Stored dataset items:
::::
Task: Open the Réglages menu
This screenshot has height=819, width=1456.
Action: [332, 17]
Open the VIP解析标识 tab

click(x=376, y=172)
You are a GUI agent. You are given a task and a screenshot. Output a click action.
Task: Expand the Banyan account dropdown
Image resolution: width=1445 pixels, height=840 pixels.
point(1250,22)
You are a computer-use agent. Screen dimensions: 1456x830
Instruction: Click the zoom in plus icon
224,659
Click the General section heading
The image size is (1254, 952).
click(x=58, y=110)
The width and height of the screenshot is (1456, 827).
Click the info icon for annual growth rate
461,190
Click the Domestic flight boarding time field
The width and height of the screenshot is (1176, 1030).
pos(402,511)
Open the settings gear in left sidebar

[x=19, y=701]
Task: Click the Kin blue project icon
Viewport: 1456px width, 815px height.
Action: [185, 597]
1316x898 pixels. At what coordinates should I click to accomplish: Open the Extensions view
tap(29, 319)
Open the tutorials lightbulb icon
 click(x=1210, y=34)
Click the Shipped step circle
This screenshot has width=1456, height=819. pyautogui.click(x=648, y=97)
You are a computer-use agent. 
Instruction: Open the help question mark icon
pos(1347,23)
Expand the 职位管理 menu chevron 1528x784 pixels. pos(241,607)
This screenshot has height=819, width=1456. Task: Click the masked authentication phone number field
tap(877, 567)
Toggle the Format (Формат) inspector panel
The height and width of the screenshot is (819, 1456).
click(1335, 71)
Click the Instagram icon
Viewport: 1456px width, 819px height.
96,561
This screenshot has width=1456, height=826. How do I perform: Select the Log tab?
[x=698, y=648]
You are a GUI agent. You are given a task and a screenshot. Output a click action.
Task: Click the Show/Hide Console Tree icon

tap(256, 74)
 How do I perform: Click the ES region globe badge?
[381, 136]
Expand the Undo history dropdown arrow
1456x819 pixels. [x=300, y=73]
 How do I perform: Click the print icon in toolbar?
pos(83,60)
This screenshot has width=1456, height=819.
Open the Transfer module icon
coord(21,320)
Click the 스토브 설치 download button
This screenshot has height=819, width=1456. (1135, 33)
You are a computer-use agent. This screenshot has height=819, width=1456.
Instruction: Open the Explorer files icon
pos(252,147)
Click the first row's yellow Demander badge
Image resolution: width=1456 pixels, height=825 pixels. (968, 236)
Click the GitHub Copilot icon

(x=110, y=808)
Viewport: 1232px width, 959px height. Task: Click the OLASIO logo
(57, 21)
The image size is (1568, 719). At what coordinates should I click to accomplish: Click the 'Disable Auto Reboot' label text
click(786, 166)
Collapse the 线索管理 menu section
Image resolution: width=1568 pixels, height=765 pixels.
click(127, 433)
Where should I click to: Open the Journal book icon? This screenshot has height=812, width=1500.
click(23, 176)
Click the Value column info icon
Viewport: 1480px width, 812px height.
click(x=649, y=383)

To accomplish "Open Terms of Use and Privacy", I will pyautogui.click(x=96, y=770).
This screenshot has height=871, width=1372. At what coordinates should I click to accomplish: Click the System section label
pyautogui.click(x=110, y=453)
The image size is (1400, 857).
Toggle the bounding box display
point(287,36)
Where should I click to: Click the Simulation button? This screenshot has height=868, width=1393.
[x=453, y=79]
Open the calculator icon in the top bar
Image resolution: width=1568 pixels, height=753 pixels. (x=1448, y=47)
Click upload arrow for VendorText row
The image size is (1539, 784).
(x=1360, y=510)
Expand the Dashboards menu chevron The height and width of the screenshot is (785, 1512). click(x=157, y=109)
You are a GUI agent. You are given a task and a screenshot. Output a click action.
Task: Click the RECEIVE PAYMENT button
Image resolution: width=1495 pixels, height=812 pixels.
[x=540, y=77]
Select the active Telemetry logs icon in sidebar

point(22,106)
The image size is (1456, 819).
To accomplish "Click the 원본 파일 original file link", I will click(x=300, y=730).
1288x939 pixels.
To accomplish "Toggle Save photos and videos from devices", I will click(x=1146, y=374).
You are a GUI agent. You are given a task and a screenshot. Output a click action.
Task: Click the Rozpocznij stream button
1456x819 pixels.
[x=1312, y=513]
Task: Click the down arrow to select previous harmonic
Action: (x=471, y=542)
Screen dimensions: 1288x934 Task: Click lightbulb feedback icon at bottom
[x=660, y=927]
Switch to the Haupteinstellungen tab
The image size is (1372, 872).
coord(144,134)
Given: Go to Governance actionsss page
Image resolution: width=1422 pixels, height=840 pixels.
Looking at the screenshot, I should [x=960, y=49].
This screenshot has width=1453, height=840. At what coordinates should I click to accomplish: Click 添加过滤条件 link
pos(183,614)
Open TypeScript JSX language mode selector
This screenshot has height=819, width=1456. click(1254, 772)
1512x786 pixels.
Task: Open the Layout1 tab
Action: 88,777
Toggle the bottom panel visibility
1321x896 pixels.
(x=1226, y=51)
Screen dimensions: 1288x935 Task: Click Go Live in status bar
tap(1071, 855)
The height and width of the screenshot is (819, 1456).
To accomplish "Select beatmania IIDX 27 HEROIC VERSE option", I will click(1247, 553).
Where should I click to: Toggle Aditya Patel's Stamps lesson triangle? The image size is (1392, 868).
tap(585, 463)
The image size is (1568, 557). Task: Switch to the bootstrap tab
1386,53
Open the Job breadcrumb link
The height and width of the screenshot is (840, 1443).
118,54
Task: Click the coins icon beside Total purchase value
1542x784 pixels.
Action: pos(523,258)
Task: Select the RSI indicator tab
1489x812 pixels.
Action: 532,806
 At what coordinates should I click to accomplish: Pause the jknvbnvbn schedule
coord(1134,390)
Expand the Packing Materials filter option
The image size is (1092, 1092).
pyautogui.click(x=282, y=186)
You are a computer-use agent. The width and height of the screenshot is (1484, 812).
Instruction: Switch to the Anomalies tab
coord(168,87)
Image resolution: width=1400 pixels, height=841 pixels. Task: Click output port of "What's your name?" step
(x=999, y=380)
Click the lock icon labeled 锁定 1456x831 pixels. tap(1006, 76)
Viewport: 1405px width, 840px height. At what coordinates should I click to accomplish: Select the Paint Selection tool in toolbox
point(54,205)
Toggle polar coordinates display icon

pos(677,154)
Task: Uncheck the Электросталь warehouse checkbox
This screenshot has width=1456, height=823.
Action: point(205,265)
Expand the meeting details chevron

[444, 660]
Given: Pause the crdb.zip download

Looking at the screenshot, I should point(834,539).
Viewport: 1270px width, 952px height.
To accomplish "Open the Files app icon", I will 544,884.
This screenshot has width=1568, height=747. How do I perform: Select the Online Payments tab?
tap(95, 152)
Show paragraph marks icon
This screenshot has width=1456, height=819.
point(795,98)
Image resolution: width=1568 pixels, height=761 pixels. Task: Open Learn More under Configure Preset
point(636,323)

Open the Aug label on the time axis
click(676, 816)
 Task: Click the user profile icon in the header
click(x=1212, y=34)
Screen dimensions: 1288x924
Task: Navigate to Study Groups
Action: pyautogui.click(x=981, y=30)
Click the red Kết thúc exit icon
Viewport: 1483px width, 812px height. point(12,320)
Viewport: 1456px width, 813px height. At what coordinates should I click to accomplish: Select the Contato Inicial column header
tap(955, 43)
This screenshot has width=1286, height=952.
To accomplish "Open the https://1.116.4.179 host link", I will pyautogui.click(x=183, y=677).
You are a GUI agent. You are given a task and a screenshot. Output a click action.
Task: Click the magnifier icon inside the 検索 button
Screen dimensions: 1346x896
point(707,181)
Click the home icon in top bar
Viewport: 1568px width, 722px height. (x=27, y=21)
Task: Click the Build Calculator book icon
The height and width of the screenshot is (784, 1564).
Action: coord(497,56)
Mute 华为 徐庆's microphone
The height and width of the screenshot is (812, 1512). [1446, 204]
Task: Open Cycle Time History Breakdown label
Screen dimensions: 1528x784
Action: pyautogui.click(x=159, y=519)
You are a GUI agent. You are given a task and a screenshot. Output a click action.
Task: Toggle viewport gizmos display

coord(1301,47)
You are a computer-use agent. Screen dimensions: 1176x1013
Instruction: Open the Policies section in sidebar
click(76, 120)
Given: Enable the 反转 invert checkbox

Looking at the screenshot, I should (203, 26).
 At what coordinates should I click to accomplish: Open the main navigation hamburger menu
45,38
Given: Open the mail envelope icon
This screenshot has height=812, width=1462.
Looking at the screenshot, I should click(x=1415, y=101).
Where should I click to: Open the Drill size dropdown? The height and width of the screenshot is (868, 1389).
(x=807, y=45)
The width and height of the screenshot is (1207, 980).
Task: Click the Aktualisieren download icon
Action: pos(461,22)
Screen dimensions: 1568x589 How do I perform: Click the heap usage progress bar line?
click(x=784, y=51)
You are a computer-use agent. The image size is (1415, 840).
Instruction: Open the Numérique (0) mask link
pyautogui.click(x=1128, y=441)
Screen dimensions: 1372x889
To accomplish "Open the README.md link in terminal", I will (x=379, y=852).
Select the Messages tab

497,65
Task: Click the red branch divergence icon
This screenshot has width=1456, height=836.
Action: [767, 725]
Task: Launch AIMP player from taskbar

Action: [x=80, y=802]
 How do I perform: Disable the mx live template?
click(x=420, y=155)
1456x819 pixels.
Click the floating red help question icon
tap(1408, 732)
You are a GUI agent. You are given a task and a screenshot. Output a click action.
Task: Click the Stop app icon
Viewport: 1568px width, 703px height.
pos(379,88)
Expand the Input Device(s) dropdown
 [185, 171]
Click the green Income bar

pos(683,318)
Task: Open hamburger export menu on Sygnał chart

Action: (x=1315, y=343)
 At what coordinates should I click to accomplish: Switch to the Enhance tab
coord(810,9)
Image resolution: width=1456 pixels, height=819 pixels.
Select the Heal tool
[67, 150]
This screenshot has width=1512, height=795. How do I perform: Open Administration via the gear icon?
::::
Of the lines above, show those in which "panel" appears.

Toggle the Format (Формат) inspector panel
Toggle the bottom panel visibility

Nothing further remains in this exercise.